L’Europe de l’ouest (France, Belgique et Pays-Bas) pèse pour 75 % de la production mondiale de lin fibre. En termes de débouchés, ces fibres sont principalement valorisées dans la mode (60 % du marché en volume), le marché de l’ameublement et de l’intérieur (30 %) et les usages techniques (matériaux composites) pour 10 % des volumes. Le marché mondial des fibres est évidemment dominé par les fibres synthétiques (67 % des fibres mondiales) et le coton (20 %). Autant dire que le marché de la fibre de lin est plutôt discret, mais il n’en est pas moins dynamique, commente Damien Durand, directeur du pôle économique à l’Alliance du lin et du chanvre européen. Cela se traduit par une hausse durable et significative des surfaces de production.

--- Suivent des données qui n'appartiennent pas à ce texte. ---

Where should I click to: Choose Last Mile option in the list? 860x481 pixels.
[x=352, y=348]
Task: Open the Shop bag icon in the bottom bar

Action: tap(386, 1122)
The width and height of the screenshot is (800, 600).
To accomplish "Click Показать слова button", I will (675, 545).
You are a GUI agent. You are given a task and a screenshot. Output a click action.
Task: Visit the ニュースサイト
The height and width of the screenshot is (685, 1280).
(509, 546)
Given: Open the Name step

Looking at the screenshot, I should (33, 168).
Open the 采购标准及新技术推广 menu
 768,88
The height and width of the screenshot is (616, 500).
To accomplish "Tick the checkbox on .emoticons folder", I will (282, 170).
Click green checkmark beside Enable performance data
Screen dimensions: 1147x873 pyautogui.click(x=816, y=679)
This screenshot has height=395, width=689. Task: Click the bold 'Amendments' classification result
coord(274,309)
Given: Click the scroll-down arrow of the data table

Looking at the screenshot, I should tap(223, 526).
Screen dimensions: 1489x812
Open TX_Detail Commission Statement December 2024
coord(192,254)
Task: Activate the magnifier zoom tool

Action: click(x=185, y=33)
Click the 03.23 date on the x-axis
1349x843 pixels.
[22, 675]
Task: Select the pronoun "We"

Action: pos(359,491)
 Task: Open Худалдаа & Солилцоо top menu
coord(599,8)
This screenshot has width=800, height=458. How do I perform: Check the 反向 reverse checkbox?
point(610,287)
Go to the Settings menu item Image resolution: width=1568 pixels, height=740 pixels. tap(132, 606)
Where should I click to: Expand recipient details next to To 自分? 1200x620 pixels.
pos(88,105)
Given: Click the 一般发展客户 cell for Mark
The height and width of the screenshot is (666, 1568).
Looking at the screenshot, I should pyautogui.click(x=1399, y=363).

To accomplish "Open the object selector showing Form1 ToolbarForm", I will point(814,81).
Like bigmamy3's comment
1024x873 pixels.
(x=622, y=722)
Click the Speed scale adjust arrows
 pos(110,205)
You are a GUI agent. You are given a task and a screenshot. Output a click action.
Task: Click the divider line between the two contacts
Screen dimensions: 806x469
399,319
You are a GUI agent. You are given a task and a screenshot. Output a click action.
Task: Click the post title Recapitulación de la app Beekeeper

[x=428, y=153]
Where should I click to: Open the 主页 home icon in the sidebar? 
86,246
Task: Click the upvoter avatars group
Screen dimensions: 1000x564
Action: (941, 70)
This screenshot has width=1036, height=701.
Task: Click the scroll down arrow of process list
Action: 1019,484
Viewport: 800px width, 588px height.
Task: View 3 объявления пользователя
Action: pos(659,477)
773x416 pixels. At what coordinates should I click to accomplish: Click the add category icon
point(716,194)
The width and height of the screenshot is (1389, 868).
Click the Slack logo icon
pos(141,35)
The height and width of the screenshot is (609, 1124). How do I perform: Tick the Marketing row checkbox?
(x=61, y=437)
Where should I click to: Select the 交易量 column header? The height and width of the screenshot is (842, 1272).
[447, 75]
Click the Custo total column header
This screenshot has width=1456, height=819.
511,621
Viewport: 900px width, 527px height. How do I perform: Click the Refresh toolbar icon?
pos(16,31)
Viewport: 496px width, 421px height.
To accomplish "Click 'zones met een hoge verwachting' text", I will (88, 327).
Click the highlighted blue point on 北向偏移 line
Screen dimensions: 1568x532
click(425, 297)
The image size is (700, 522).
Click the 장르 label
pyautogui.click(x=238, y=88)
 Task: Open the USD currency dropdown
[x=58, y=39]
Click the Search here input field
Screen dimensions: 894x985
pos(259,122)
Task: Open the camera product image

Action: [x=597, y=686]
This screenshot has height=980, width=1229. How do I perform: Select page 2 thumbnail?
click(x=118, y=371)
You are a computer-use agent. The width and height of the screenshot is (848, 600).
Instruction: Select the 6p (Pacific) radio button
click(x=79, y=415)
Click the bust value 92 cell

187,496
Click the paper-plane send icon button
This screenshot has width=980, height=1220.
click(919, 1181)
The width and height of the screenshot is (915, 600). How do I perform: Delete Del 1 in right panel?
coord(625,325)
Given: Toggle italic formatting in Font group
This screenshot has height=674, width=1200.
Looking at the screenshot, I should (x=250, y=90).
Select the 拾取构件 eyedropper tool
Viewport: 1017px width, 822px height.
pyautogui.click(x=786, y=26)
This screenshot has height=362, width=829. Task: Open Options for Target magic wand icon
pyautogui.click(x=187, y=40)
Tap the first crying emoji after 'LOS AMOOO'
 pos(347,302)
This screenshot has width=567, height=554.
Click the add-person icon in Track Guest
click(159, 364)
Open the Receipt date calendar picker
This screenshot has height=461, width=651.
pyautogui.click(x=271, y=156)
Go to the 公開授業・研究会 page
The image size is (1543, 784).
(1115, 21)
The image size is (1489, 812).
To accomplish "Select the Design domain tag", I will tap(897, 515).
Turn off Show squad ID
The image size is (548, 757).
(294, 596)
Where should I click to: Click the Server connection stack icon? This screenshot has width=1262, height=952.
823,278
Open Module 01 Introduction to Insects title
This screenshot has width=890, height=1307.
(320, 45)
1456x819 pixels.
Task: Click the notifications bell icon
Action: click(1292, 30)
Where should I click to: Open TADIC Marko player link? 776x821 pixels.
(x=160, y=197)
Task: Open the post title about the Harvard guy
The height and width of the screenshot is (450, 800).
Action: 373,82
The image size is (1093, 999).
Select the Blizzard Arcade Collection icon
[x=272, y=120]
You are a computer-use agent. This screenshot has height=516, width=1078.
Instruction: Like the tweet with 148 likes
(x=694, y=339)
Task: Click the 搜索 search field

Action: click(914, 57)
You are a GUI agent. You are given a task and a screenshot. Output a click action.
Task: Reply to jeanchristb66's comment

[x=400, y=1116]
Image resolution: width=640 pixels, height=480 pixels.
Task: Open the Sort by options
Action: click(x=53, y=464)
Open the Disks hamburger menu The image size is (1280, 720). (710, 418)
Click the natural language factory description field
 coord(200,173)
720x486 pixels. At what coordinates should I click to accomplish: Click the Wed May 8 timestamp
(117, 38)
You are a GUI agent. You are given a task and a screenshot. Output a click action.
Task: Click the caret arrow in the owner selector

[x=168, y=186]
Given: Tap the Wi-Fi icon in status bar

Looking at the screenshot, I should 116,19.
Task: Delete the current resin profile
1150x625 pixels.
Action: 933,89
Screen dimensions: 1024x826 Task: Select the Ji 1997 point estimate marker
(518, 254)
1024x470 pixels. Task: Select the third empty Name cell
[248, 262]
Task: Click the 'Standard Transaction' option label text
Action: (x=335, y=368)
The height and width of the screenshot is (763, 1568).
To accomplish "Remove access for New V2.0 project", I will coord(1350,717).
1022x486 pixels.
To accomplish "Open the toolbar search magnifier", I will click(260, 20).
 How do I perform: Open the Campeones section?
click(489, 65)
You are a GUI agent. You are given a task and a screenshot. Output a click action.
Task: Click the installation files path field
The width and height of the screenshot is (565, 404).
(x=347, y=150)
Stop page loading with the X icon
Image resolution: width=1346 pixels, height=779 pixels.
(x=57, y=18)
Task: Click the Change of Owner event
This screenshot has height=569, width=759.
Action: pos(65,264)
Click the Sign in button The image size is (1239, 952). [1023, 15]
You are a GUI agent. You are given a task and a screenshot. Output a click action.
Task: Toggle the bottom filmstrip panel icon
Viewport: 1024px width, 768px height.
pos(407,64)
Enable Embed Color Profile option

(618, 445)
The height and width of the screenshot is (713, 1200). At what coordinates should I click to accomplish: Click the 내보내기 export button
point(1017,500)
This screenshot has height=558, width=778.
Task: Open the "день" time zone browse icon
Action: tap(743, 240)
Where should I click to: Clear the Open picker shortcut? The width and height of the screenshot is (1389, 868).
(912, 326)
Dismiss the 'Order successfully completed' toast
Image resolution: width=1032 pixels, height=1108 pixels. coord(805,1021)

« En 2024, les surfaces emblavées en Europe de l’ouest dépassaient les 185 000 ha, contre 81 000 ha en 2014, soit une hausse de 128 % en 10 ans », précise le responsable. Une première estimation des surfaces pour l’année 2025 sera communiquée début février, mais les premières tendances semblent indiquer une légère hausse.
Bonnes perspectives à venir
Cette hausse des surfaces traduit « la confiance structurelle des agriculteurs dans la filière. Ils croient en cette culture, d’autant que dans les rotations, elle nécessite de l’anticipation », poursuit Damien Durand.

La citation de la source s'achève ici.